Miss Milray hesitated. She was thinking superficially that she had never heard Clementina say had ought, so much, if ever before. Interiorly she was recurring to a sense of something like all this before, and to the feeling which she had then that Clementina was really cold-blooded and self-seeking. But she remembered that in her former decision, Clementina had finally acted from her heart and her conscience, and she rose from her suspicion with a rebound.

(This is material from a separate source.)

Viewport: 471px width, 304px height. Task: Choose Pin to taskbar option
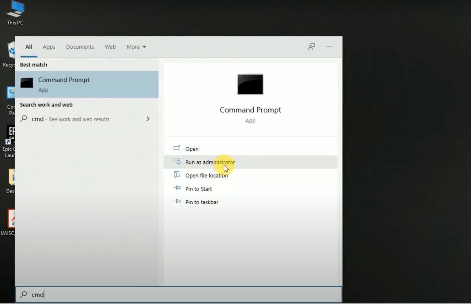coord(202,202)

She dismissed as unworthy of Clementina any theory which did not account for an ideal of scrupulous and unselfish justice in her.
“That is something that nobody can say but yourself, Clementina,” she answered, gravely.
“Yes,” sighed Clementina, “I presume that is so.”
She rose, and took her little girl from Miss Milray’s knee. “Say good-bye,” she bade, looking tenderly down at her.
Miss Milray expected the child to put up her lips to be kissed. But she let go her mother’s hand, took her tiny skirts between her finger-tips, and dropped a curtsey.
“You little witch!” cried Miss Milray. “I want a hug,” and she crushed her to her breast, while the child twisted her face round and anxiously questioned her mother’s for her approval. “Tell her it’s all right, Clementina!” cried Miss Milray. “When she’s as old as you were in Florence, I’m going to make you give her to me.”
“Ah’ you going back to Florence?” asked Clementina, provisionally.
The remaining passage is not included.